Aujourd’hui, le royaume compte 59 circonscriptions Tinkhundla, qui sont les unités administratives et électorales de base. Ces centres constituent des points de croissance économique où les communautés sont mobilisées pour entreprendre des projets. Le système entend renforcer la participation citoyenne en donnant aux populations locales leur mot à dire sur les questions de développement.

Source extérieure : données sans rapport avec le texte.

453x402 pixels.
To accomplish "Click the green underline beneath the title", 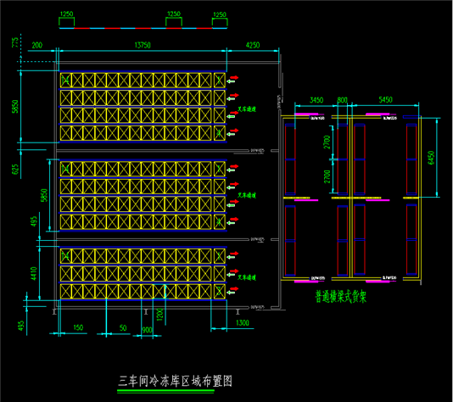I will click(165, 391).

Pour le gouvernement, le système Tinkhundla est un gage de paix et d’unité nationale. Le Premier ministre Dlamini a souligné en novembre 2025 que la majorité des EmaSwati sont en paix avec ce système, comme en témoigne la stabilité dont jouit le royaume comparé à d’autres États de la région . Cette stabilité est un atout majeur pour l’attractivité du pays. Le Roi Mswati III, en sa qualité de chef de l’État, incarne la continuité et l’unité, tandis que les représentants élus des Tinkhundla travaillent collectivement au développement du pays sous sa direction.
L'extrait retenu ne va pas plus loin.